TASMANIANS should be asking their political leaders to realistically draw a view of the future prospects in Tasmanian regional towns. How will education and employment be practically delivered to increase retention rates, provide access to tertiary institutions and encourage job migration from dying employment providers such as forestry.
These questions and more have arisen as I drove from Albany to Pemberton in Western Australia’s southwest timber country. The parallels have been astounding from the woodchip pile at Albany’s wharf to miles and miles of plantation estates to the quaintly named Weld River in Mount Frankland National Park.
The differences have also been stark. The Giant Trees drive and Airwalk actually reside within national parks. The Shannon River National Park has been logged and is based on a river catchment. It is mostly regrowth but also contains significant quantities of giant Jarrah, Marri and Karri eucalypts (admittedly not as big as the eucalypts in the Styx and Weld valleys but close). The main difference is that the WA government has committed to being self-sufficient from plantations and not the last remnants of old growth forests.
Timber Communities of Tasmania and the Tasmanian state government have often used the fear of economic decline quoting WA regional towns as examples. It is a myth. Towns like Pemberton have various small businesses in apparent good health including timber. I would back the longevity of Pemberton over Geeveston on current performance. Real estate values are outperforming Tasmania by far and this is an indicator of average income.
Another observation has been the type of land under conversion to plantation forestry. In the same manner as Tasmania and, probably, Victoria it is high rainfall and not, as claimed by government and the forest industry, “marginal.” It is mostly dairy farms.
This observation created the question of the political and industry deals during the dairy industry reforms of the nineties. This was the same period as the regional forest agreement. It smacks of government compensation to allow dairy farmers to leave the industry and the proverbial “killing two birds with one stone.”
I remain curious as to what we did with all the, apparently, excess dairy products prior to the nineties but this would require further investigation into national and international trade trends and agreements.
There is an irony in the current political debate concerning drought conditions in truly marginal land, for example the sheep and wheat mallee country. Are our tax dollars being best spent on supporting the conversion of high yielding dairy land to timber production against other competing agricultural pressures?
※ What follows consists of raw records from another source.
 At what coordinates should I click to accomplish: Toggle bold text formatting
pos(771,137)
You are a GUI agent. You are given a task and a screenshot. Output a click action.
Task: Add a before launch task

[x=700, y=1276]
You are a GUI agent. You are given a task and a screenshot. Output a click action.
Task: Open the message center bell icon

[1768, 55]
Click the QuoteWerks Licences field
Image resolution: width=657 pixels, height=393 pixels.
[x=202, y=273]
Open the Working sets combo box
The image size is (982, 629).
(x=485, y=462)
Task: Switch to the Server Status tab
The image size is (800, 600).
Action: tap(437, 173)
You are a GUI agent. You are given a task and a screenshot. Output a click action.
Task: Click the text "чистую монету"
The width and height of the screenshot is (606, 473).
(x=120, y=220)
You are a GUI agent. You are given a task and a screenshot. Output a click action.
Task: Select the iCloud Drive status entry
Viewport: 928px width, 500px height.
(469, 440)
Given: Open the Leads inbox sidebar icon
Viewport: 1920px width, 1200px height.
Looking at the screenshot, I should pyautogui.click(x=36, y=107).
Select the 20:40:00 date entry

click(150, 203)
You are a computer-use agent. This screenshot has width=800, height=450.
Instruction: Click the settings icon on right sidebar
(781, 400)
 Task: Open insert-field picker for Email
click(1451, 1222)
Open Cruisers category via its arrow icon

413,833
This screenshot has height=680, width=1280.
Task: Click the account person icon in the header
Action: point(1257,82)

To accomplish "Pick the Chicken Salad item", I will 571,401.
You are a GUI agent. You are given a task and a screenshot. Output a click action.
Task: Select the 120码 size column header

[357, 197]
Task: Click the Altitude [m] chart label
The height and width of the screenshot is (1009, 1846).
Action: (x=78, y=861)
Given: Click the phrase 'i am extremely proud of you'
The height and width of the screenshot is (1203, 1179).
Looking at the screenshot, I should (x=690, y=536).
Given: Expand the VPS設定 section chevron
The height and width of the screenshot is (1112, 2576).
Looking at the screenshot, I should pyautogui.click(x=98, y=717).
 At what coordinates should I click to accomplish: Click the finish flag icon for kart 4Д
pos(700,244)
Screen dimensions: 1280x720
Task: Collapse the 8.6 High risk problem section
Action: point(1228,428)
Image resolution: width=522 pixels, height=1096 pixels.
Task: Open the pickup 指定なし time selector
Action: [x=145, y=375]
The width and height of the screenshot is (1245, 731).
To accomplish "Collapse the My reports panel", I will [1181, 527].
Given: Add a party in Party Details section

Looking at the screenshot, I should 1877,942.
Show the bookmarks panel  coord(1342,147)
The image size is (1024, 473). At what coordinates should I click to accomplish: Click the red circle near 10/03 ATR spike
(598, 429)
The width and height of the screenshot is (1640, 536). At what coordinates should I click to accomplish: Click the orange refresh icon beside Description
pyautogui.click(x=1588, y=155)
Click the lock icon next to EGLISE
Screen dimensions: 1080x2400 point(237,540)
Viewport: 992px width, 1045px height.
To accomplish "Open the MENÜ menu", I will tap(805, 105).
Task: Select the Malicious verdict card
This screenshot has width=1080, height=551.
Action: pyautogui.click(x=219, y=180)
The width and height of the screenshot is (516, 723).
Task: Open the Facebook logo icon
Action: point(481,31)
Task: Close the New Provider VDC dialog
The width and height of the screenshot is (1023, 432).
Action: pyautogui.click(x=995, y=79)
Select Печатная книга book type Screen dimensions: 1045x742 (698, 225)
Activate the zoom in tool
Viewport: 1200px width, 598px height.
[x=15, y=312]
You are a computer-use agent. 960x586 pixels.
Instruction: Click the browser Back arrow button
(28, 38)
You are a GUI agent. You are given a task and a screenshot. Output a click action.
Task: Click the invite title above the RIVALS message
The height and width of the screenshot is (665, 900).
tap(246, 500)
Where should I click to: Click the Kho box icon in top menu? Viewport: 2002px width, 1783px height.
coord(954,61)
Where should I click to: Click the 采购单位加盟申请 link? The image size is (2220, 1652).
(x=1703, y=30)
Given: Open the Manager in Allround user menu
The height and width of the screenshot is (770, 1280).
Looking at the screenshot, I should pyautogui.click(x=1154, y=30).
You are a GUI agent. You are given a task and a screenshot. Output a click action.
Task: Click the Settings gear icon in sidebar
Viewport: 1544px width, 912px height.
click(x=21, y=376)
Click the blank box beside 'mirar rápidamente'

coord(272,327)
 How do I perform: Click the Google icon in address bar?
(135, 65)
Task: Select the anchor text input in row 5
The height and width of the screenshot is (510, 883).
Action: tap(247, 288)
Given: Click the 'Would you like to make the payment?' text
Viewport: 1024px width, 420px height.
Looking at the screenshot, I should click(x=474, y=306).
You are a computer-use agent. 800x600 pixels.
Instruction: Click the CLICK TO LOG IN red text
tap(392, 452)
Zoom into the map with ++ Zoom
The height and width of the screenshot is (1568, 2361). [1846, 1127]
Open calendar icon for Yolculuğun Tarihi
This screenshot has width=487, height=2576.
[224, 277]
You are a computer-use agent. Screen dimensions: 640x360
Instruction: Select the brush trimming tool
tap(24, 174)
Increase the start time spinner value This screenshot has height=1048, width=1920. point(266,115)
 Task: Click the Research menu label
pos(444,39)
This debate has not been undertaken or even raised.
Amongst all this there is a shared problem for regional towns and industries with the continued need for regulatory controls on environmental and social impacts such as employment, aerial spraying, water management and burn-offs.
My final observation was the new efficiencies demonstrated by a plantation being harvested by one log skidder, one log loader (pictured) and an unattached set of B-double trays. There do not appear to be too many career opportunities in this brave new world.
Can our Tasmanian industry and government spokespersons now please estimate the future employment opportunities in our brave new world? Western Australia has been clever in preserving its last remnants of old growth for a burgeoning tourism industry where Tasmanians have been stupid, insular and naïve in the destruction of theirs. It is a question of balance.